The guard package is organized into five layers, each with a distinct responsibility. Dependencies flow strictly downward -- enforcement depends on evaluation, evaluation depends on policy, and policy depends on tokens.

Module Map

Layer Imports

Each layer has a clear set of exports. A typical usage touches all five:

// Tokens
import { createPermission, createRole } from "@hex-di/guard";
// Policy
import { hasPermission, allOf, not } from "@hex-di/guard";
// Evaluation
import { evaluate } from "@hex-di/guard";
// Enforcement
import { enforcePolicy } from "@hex-di/guard";
// Audit & GxP
import { createWriteAheadLog, createCircuitBreaker } from "@hex-di/guard";

Layer Descriptions

Tokens

The foundation layer. Permissions are branded nominal values created via Symbol.for(), giving them cross-boundary identity. Roles aggregate permissions into named sets with DAG-based inheritance. Permission groups bundle related permissions for convenient distribution.

Policy Layer

Policies are serializable discriminated unions -- plain JSON data, not callbacks. Leaf policies (hasPermission, hasRole, hasAttribute) check a single condition against an AuthSubject. Combinators (allOf, anyOf, not) compose leaf policies into trees. The resulting PolicyConstraint is the unit of authorization logic.

Evaluation

Pure functions that walk a policy tree against an AuthSubject and produce a Decision. The synchronous evaluate() handles the common case. evaluateAsync() supports async attribute resolution for policies that depend on external data. Every evaluation produces a full EvaluationTrace tree for debugging and audit.

DI Enforcement

The integration point with HexDI's dependency graph. enforcePolicy() wraps an adapter so that policy evaluation runs automatically at resolution time.
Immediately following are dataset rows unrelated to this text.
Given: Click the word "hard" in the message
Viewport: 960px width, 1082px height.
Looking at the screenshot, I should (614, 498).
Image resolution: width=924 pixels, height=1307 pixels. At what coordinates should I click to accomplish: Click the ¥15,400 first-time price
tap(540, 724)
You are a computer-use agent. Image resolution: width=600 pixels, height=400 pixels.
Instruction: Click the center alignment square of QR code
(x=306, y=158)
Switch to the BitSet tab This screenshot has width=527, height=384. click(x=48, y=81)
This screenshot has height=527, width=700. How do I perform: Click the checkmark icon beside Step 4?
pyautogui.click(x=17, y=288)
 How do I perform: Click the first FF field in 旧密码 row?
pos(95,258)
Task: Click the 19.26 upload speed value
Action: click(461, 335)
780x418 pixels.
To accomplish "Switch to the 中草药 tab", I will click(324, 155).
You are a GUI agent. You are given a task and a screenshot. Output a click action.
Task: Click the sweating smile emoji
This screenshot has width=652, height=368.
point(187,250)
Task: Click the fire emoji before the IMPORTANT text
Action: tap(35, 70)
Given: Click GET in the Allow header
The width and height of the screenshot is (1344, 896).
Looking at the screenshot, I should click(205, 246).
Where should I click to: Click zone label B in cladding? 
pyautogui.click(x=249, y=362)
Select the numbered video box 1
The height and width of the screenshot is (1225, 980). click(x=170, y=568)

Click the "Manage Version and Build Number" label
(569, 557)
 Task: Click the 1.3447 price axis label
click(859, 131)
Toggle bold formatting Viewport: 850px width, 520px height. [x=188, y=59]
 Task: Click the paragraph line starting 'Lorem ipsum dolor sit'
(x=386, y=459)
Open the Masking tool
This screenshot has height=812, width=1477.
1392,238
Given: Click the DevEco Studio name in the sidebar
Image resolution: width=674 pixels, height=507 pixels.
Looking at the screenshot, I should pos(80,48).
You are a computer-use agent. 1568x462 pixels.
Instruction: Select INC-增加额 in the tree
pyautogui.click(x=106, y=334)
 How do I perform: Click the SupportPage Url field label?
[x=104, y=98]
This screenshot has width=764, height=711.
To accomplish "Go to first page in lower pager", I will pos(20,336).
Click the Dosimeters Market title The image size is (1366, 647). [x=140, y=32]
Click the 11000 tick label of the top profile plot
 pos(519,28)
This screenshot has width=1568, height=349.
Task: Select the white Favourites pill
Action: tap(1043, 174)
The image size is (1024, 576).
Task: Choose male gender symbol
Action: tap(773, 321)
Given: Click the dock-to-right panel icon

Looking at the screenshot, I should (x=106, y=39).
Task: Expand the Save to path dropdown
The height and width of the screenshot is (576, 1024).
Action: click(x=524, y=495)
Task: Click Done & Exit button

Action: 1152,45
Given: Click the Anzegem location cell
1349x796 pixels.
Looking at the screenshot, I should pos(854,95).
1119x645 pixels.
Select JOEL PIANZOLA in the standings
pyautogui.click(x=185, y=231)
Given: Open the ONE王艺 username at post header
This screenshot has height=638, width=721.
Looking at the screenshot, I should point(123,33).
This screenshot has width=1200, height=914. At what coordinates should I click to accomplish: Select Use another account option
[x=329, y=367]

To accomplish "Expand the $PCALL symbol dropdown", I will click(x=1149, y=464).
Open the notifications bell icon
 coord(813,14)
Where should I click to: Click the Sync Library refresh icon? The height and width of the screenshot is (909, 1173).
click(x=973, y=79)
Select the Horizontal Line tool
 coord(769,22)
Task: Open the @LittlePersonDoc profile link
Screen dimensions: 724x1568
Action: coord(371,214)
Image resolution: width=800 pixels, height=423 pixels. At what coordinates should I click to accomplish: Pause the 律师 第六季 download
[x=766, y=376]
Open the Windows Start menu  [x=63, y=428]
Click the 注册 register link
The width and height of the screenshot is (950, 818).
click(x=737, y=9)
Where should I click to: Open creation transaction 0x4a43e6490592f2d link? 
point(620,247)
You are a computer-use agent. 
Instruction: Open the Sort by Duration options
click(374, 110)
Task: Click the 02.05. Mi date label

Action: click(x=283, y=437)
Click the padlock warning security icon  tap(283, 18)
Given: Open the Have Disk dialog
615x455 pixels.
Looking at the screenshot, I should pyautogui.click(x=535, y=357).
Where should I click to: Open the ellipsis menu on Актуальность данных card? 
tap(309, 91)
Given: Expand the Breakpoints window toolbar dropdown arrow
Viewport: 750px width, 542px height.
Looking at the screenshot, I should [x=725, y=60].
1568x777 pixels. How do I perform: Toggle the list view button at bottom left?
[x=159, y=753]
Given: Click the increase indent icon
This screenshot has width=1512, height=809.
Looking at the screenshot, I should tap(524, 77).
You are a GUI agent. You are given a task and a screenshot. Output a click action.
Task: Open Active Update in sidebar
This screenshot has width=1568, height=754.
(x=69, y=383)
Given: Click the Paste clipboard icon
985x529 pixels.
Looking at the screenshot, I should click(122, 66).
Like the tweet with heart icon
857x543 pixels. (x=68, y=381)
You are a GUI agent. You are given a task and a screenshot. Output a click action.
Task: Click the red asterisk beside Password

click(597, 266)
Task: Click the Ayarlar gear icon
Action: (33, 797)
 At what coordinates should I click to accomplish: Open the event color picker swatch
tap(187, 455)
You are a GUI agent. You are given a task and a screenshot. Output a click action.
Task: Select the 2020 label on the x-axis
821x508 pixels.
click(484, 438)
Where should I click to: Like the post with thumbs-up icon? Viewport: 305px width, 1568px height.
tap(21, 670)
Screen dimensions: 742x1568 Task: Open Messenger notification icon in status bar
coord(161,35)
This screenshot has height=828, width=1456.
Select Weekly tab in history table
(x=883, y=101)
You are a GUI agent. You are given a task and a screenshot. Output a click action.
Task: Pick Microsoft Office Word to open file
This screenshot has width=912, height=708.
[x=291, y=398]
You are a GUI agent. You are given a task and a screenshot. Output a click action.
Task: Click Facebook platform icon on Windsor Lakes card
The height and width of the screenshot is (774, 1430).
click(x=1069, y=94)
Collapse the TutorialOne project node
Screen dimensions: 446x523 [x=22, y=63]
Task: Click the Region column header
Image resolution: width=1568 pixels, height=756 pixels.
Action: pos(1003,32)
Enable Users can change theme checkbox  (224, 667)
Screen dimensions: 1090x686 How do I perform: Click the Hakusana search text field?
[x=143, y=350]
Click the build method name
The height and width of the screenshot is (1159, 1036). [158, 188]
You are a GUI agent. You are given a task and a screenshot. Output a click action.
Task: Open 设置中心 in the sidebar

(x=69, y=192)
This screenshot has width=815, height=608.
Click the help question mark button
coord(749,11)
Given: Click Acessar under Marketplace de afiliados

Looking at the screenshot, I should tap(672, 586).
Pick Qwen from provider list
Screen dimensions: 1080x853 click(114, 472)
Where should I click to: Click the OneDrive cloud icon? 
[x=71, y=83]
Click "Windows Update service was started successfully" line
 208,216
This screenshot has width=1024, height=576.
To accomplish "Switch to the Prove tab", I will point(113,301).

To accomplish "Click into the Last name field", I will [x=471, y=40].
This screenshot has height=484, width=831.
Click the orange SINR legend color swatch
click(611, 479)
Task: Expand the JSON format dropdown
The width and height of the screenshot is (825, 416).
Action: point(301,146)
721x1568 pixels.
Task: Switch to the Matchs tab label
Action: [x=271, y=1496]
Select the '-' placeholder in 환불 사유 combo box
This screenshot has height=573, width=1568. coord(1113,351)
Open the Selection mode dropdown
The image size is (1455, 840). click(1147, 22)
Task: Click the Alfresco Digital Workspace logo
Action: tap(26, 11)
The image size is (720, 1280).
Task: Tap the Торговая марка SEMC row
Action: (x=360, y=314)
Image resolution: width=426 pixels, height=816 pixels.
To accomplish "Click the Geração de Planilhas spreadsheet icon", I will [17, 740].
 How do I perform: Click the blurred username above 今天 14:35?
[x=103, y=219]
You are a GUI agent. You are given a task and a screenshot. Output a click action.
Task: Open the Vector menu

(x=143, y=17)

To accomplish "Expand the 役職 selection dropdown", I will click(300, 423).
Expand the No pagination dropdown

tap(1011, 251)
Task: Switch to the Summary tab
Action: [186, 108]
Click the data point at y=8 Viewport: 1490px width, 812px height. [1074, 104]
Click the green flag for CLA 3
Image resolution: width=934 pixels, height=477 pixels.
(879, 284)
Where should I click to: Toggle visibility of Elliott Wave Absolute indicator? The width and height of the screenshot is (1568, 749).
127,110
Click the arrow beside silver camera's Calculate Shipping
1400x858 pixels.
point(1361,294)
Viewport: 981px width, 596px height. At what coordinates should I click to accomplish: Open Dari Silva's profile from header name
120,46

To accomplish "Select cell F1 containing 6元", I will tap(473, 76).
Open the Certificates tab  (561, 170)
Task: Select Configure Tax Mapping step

Port gate hooks (createPortGateHook, createRoleGate) provide coarse-grained gating at the container level -- blocking entire ports based on roles or policies.

Audit & GxP

Infrastructure for regulated environments. The audit trail records every authorization decision. Write-ahead logging ensures durability. A circuit breaker protects against audit trail failures. Meta-audit tracks changes to the audit system itself. Retention policies, archiving, and decommissioning handle the full lifecycle.

Hexagonal Architecture

The guard package follows hexagonal (ports & adapters) principles:

  • Ports define the contracts: AuditTrailPort, SubjectProviderPort
  • Adapters implement the contracts: audit trail implementations, subject providers
  • Core remains pure: policy evaluation has no side effects, no I/O, no framework dependencies
  • Integration is at the boundary: enforcePolicy() bridges the pure evaluation core with HexDI's runtime container

This means you can use the policy evaluation engine standalone (without HexDI) or swap audit trail implementations without touching authorization logic.